By default your backend is allocated 128MB of available memory. You can increase that up to 10GB.

The allocated memory is specified in the index.ts file:

export const config = {
memory: "0.5GB";

You can specify the required memory as a number (megabytes), or a string with the suffix "MB" or "GB".

File System

Your backend has 512MB of temporary file system storage in the /tmp directory.

Reserved Concurrency

Reserved concurrency places an upper limit on the number of active instances.

Reserved concurrency guarantees that your backend can scale to that many instances, regardless of the load on other Lambda functions. Backends that don't have a reserved concurrency, all share the same finite pool.

You can also use reserved concurrency to limit concurrency for your backend, as a way to avoid unexpected usage charges. This is not a replacement for throttling and usage limit, but it helps.

You can also set the reserved concurrency to zero, to pause your backend, for example, to perform database maintenance.

# This backend splits available instances with
# other Lambda in the same AWS account
npx queue-run reserve off
# This backend has a guaranteed capacity of 50 instances
npx queue-run reserved 50
# This backend is temporarily not available
npx queue-run reserved 0
# We'll upgrade out database name

Use npx queue-run status to see the current reserved concurrency.

Use npx queue-run metrics lambda to see performance metrics. You can see how many concurrent executions were used in a given time period. This metrics shows the maximum.
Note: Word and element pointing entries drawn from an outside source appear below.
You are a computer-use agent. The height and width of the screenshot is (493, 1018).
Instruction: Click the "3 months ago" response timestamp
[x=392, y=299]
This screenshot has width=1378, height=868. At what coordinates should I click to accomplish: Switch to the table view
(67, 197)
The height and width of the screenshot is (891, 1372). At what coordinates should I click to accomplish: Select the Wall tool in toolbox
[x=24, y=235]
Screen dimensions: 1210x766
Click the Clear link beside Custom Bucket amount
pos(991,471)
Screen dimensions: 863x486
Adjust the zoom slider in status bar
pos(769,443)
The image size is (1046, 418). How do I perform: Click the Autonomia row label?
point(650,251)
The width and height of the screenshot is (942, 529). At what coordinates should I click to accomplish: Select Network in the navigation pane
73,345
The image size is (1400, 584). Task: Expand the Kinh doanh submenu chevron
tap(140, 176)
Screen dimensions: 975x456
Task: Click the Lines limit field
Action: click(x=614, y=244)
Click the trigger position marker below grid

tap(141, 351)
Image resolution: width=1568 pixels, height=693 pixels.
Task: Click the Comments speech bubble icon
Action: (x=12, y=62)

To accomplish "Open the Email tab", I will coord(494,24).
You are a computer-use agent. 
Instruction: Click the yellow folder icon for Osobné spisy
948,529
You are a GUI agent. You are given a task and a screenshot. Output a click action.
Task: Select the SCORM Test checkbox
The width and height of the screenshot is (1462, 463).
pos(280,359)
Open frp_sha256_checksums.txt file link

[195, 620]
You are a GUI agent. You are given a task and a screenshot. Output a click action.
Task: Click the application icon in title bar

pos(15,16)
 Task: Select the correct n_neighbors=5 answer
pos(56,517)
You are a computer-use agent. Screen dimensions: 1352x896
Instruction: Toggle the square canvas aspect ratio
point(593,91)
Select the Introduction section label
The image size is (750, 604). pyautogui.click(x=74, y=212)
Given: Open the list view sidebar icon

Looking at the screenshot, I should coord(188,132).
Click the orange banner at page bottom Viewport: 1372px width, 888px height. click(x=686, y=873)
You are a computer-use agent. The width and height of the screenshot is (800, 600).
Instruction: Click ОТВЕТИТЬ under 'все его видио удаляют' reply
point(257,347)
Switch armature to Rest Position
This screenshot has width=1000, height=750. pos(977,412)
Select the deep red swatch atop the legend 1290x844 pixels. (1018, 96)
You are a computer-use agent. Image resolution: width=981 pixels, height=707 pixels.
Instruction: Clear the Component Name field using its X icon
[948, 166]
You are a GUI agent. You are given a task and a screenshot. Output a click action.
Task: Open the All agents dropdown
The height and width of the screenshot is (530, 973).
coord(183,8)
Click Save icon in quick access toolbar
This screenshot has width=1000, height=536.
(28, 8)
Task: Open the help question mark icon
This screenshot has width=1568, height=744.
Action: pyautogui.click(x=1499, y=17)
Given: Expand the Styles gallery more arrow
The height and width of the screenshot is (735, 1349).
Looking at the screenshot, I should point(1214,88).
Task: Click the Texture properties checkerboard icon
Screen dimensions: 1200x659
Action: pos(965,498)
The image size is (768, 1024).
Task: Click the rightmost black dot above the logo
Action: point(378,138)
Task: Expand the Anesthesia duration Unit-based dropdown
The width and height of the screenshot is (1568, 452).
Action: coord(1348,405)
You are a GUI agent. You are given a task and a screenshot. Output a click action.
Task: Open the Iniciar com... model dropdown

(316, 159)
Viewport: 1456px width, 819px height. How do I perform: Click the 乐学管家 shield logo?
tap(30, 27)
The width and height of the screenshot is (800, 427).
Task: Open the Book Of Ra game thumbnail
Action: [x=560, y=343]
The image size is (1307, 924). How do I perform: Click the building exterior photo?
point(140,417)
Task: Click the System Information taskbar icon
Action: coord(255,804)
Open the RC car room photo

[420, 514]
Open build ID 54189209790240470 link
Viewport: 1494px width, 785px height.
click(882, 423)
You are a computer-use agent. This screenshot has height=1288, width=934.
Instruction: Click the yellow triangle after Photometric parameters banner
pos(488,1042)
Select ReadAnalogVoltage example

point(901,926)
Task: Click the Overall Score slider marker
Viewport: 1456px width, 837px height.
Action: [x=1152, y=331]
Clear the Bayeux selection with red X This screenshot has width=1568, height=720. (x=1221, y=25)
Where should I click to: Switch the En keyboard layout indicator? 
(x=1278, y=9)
You can also see how many invocations were throttled due to lack of available concurrency. This metrics shows the sum for the time period.

Provisioned Concurrency

Provisioned concurrency maintains a pool of warmed up instances.

Lambda performance is solid for most applications. The most noticeable issue is the warm up time. It needs at least 3 seconds to warm up a new instance, longer for more complicated code.

QueueRun on its part does not load the entire backend at once, only enough code to serve the current request.

Use provisioned concurrency to keep a number of instances idle and ready to service incoming requests. (AWS will charge you for idle item, so watch your usage metrics)

# Keep 5 instances warmed up
npx queue-run provisioned 5
# Shutdown the provisioned instances
npx queue-run provisioned 0

Use npx queue-run status to see the current provisioned concurrency.

Warm-up Function

If you opted into provisioned concurrency, you will want to do warm up work before the request handler gets involved. For tasks like opening database connections, downloading dynamic resources and data, etc.

You can write that code in the module index.ts. For example:

import { Connection } from "db";

export const connection = new Connection(process.env.DB_URL);
import { connection } from "../index.js";

export async function get() {
const records = await connection.query('SELECT * FROM table');
return { records };

You can use this without provisioned concurrency as well. It's a way to structure the code, placing common resources (database connections, settings, etc) in index.ts.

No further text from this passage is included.